Invalid E-mail address
Invalid E-mail address

Sending your article

Stephen, a reader of the blog, wrote in to me recently. He said, in part:

"... I saw that the Mass DOT said the Chelsea Street bridge will be closed weeknights until July 1st. While this may not seem to be a big thing it is for the thousand of us that work at Logan Airport. The employee garage sits just across from this bridge and when the bridge is closed it takes a 10 minute bus ride and turns it into a 20 to 30 minute bus ride and that’s each way.

The bridge was completed (supposedly) last May at I believe the cost of over $200 million dollars to the taxpayers and there has hardly been a week in this past year that it hasn’t been closed at night for something. Do you think you could find out why this bridge never seems to be working properly and when it will finally be open and functioning as designed and paid for with our money?"

I got in touch with DOT spokesman Michael Verseckes, who's familiar with the project, to give me a heads up as to what was going on with all these extended delays. First and foremost, he sympathized with Stephen:

"...Your reader is correct when he says it's a big deal. This has been a major inconvenience to the folks who work at Logan, and he is not exaggerating when he's talking about doubling or more the ride. We apologize for the head aches we've caused and we're expecting to have the final tweaks down by the end of June."

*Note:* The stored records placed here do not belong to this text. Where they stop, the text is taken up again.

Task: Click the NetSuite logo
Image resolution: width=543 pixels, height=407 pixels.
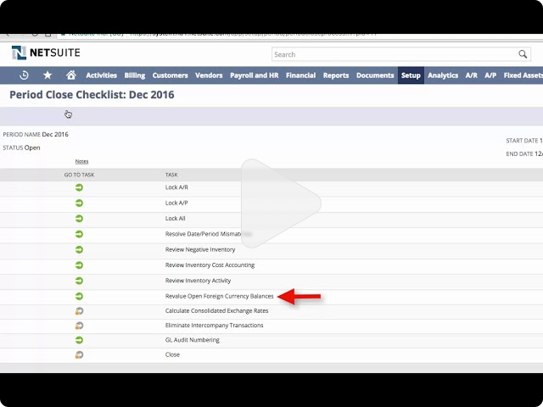Action: click(47, 53)
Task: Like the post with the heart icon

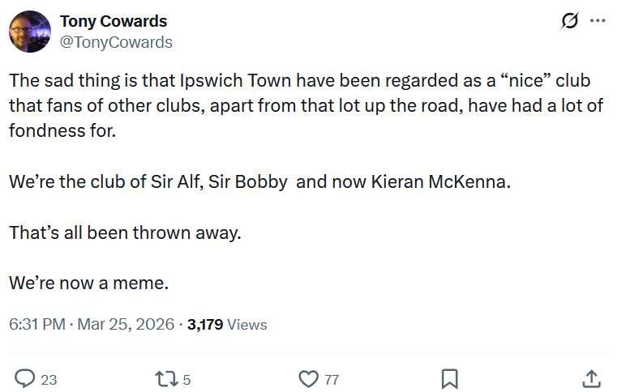Action: 308,379
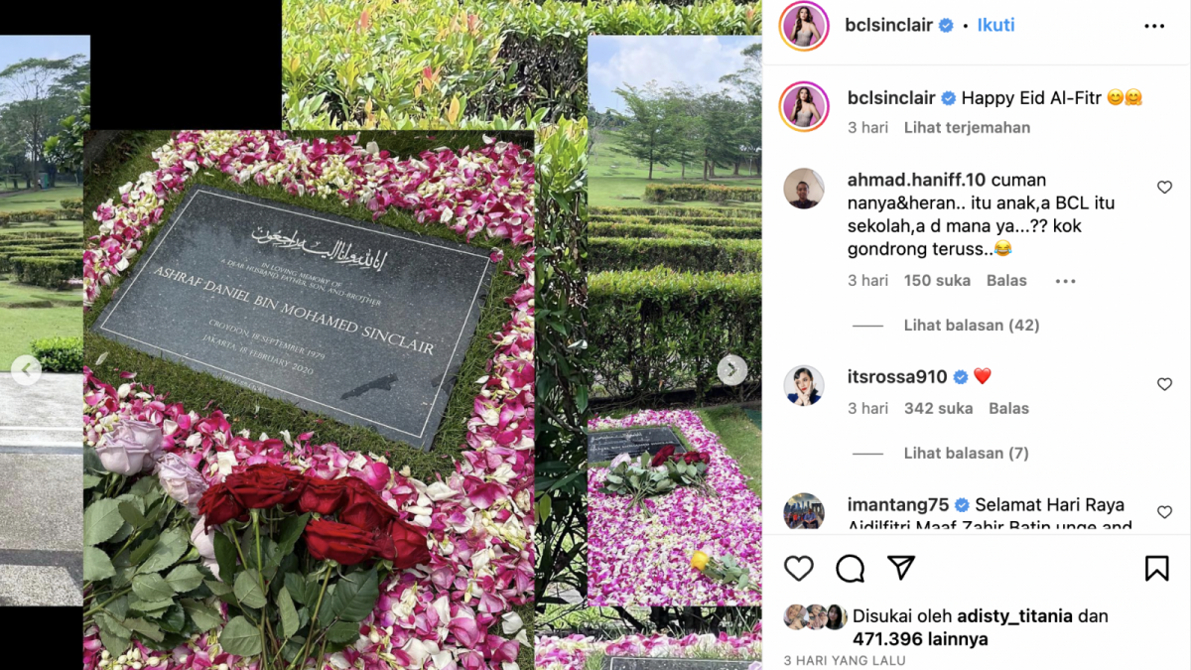This screenshot has width=1191, height=670.
Task: Expand the 7 replies under itsrossa910
Action: tap(966, 453)
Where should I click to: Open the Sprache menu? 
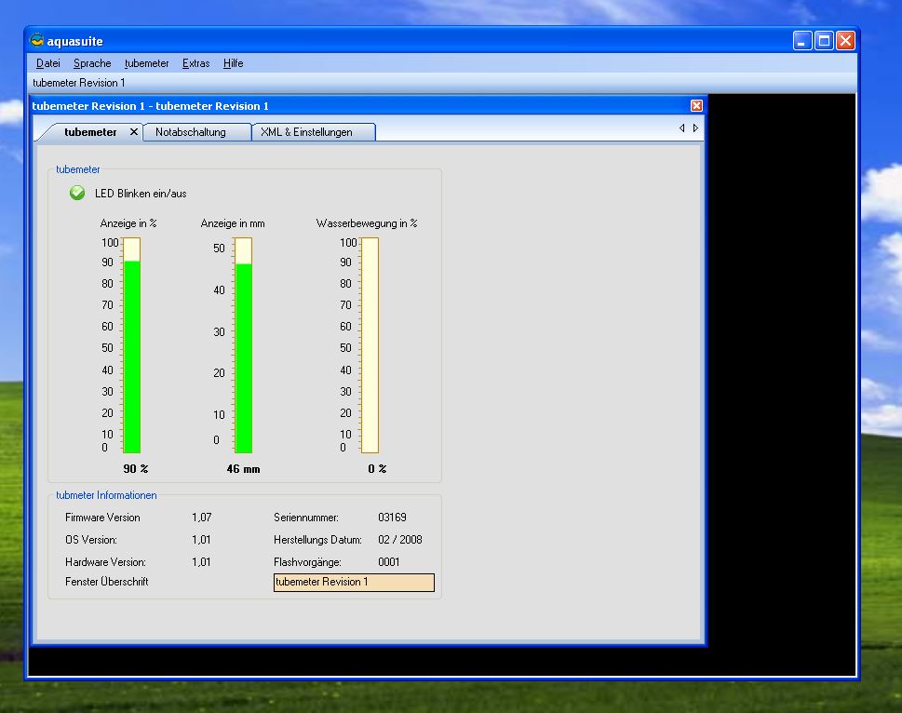(x=92, y=63)
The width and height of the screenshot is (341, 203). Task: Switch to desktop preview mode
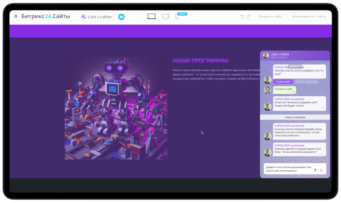pos(152,16)
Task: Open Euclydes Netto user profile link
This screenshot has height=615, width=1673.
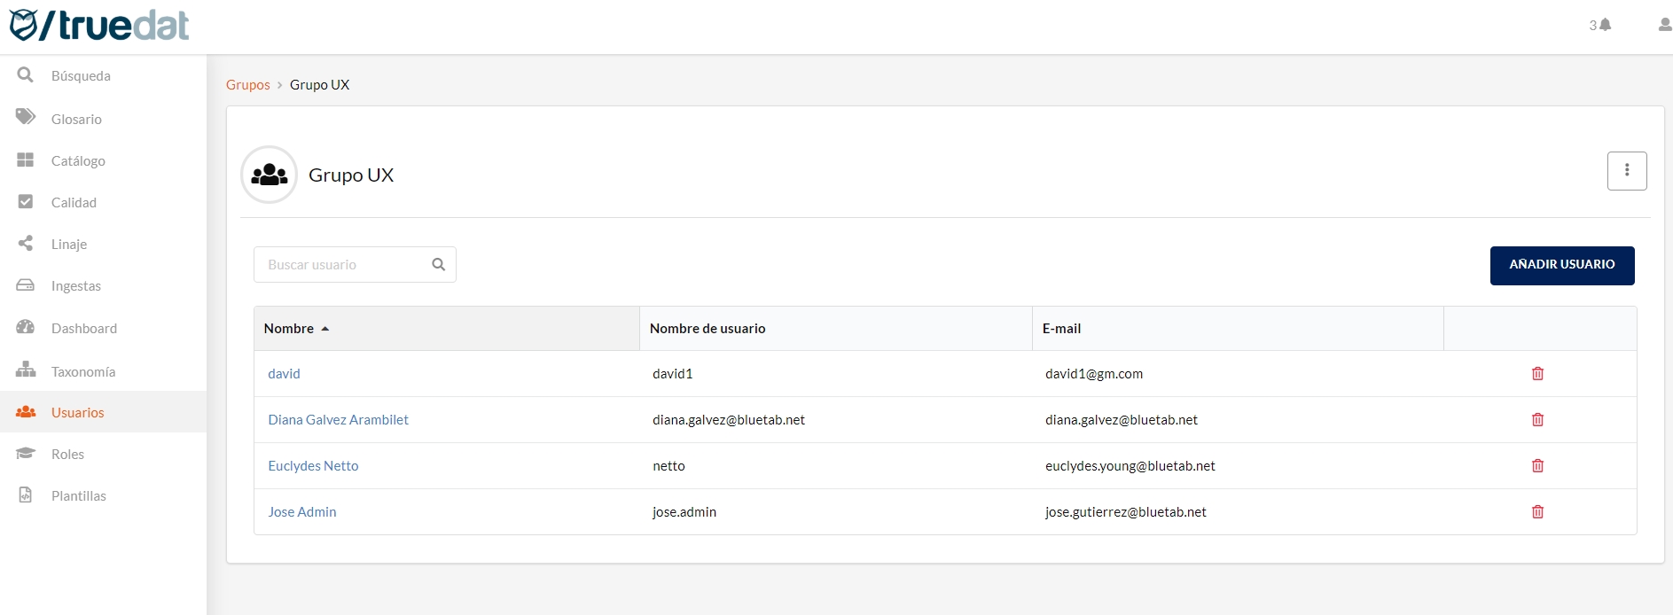Action: 313,466
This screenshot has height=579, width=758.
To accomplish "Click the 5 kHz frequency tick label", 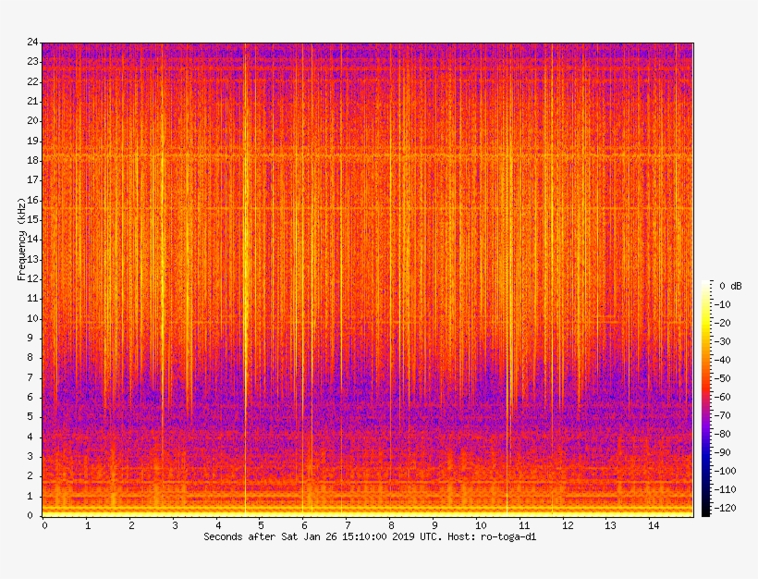I will click(x=34, y=417).
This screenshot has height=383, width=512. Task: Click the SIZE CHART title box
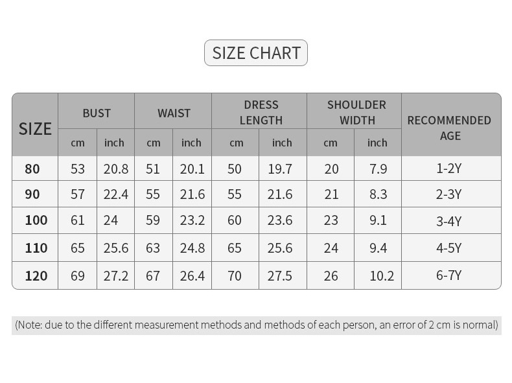point(256,53)
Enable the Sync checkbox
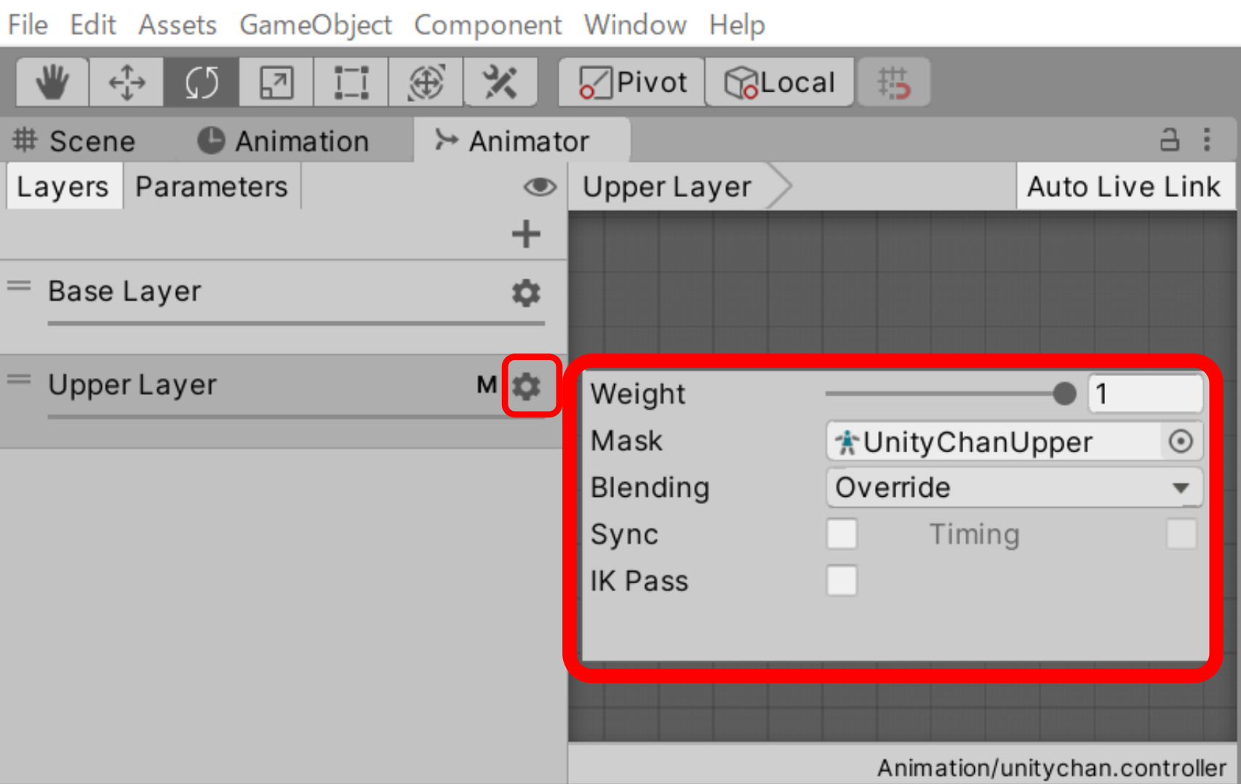1241x784 pixels. click(x=842, y=534)
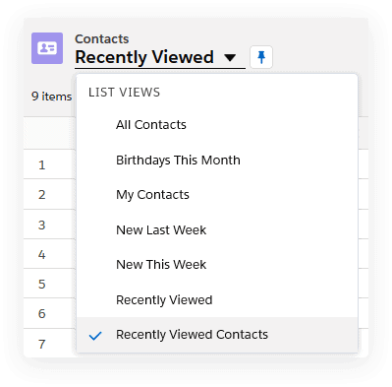Choose the Recently Viewed Contacts option

217,335
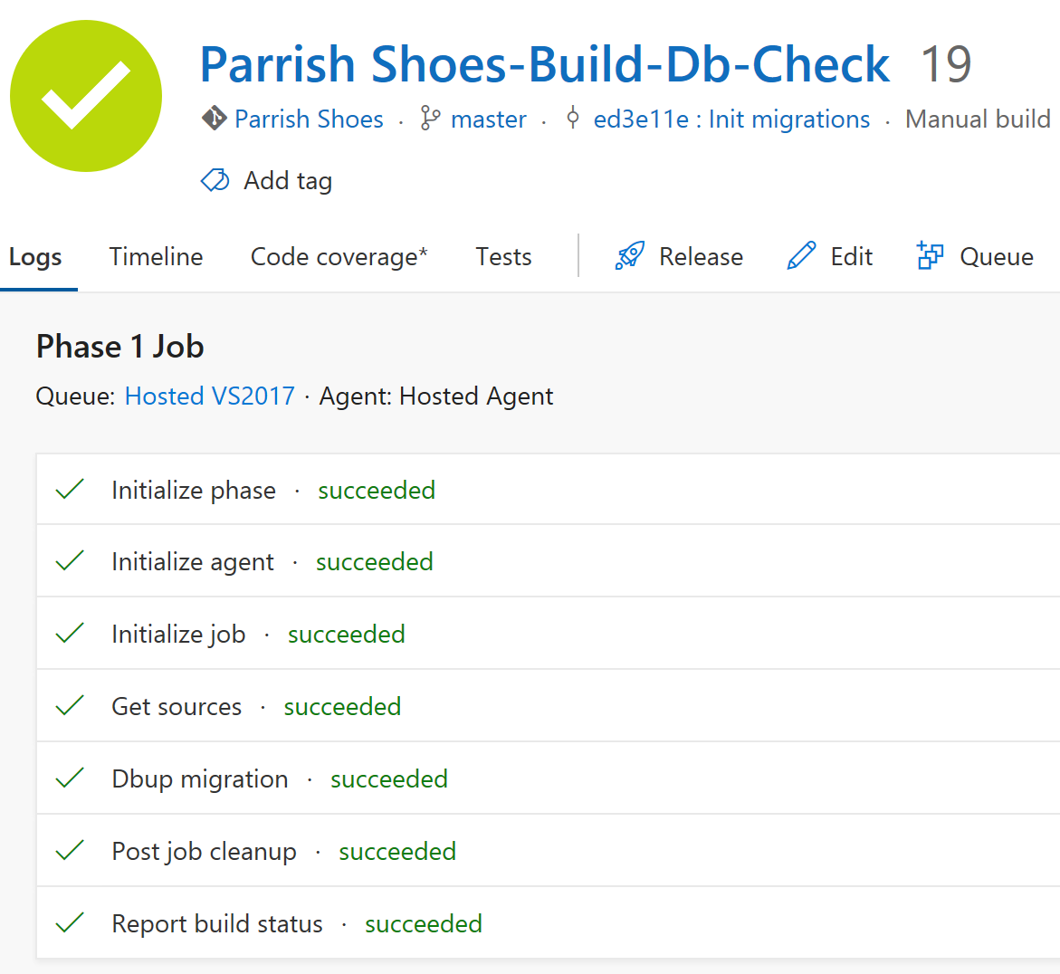Open the Parrish Shoes-Build-Db-Check build definition title

pyautogui.click(x=544, y=64)
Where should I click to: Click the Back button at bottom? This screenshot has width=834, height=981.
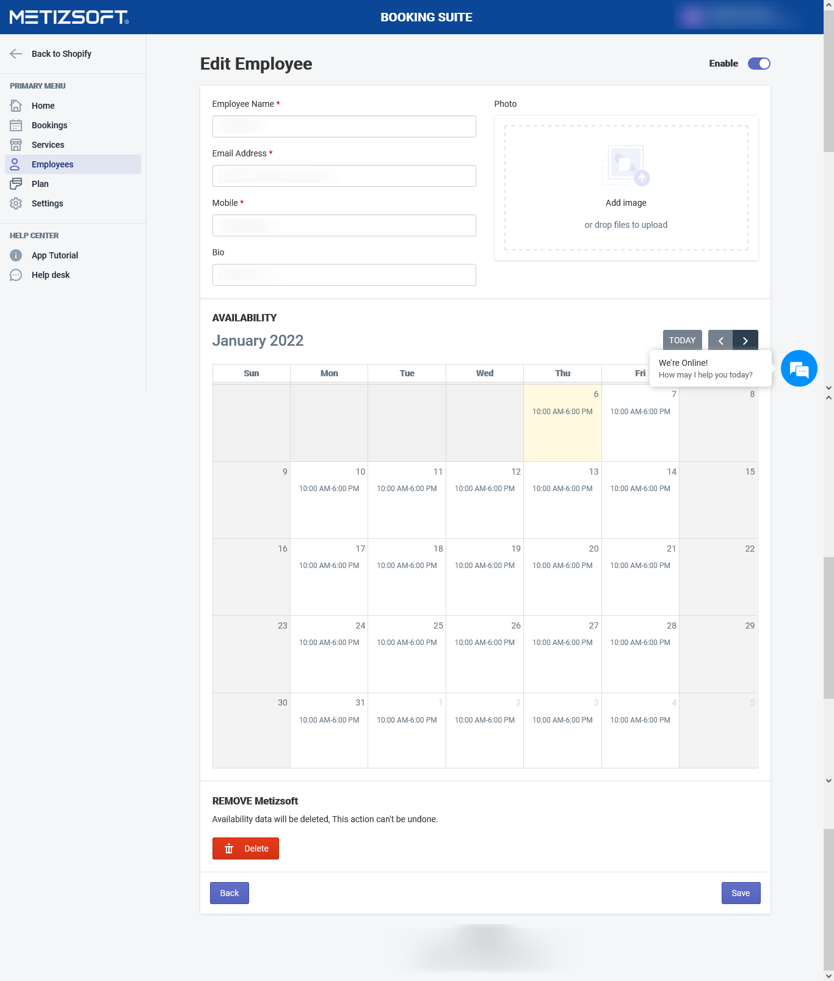tap(229, 893)
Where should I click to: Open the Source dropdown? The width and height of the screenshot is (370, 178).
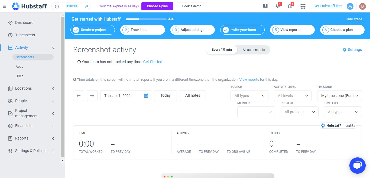click(x=249, y=96)
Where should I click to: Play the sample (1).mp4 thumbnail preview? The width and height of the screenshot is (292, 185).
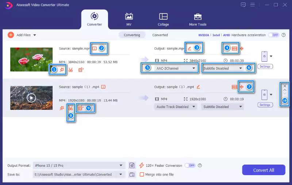point(31,98)
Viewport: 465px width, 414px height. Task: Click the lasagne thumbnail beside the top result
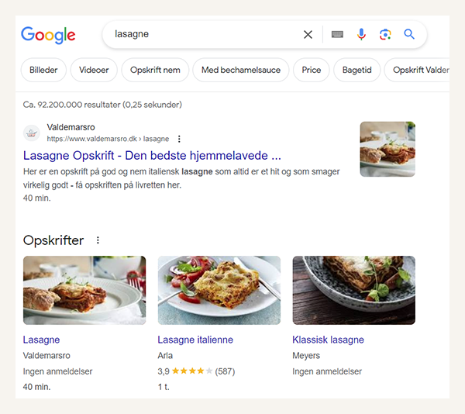point(388,149)
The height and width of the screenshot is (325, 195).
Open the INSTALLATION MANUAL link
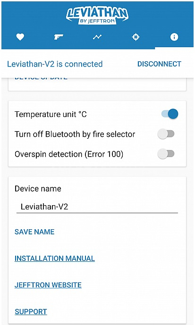click(x=55, y=258)
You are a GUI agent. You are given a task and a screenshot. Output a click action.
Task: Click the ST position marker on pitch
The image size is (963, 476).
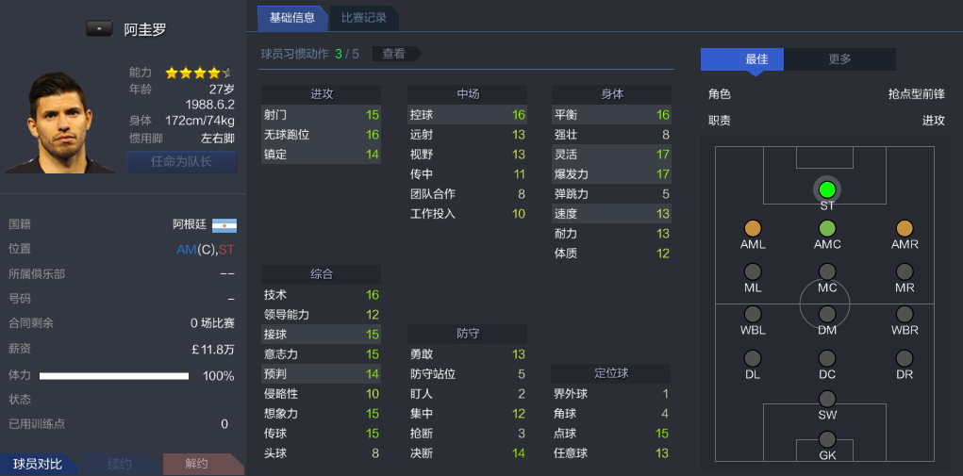(x=827, y=189)
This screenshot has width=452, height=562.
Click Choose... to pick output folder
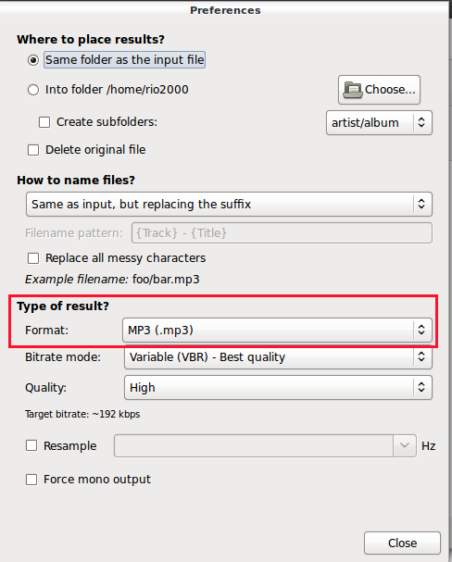coord(379,90)
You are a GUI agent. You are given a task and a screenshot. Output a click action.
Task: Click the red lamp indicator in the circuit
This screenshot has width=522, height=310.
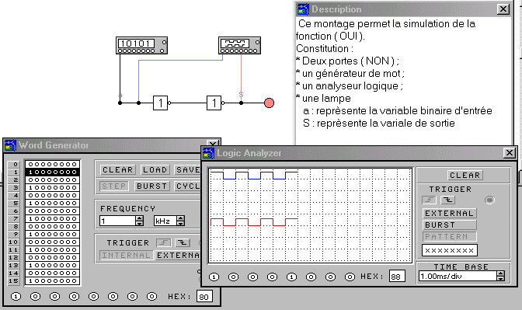coord(269,103)
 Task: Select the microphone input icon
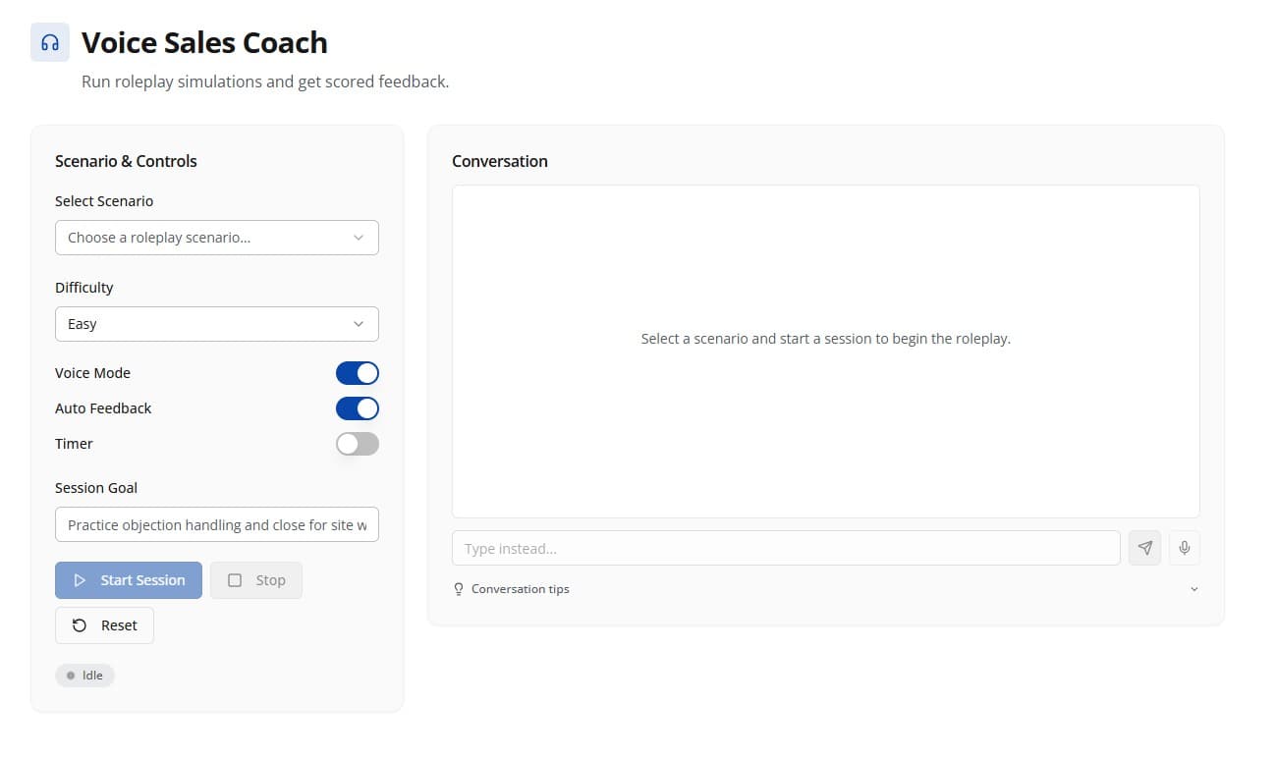(1185, 548)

Okay, but what's the deal? If the bridge is supposedly good to go, why was it opened back in May of 2012? Verseckes says that they decided to give the green light to use the bridge, knowing that several more tweaks would be necessary, because they knew that there was a significant need for pedestrians, boats and cars to use the crossing over the Chelsea Creek. As soon as the bridge was ready to be used actively, they decided to open it up.

What have they been working on since they opened the bridge? Verseckes told me that, since this new bridge is more sophisticated than the last bridge, more work needs to be done to ensure that it will provide the clearance for maritime traffic that comes through. This involves testing and calibrating of cables and motors that move the new lift span up and down. Verseckes says that they're doing all of this testing to make sure that the new bridge doesn't prematurely become damaged or suffer from excess wear and tear. After all this work finishes up (hopefully by the end of June, he says), there will be the need for the occasional closure to grease those cables to keep them in good shape.

Verseckes also wanted me to pass along that they have added some new safety features to the bridge, including pedestrian arms that block the sidewalk off from traffic. They've also moved some cameras out of blind spots so they can keep a better eye on what's happening on and around the bridge.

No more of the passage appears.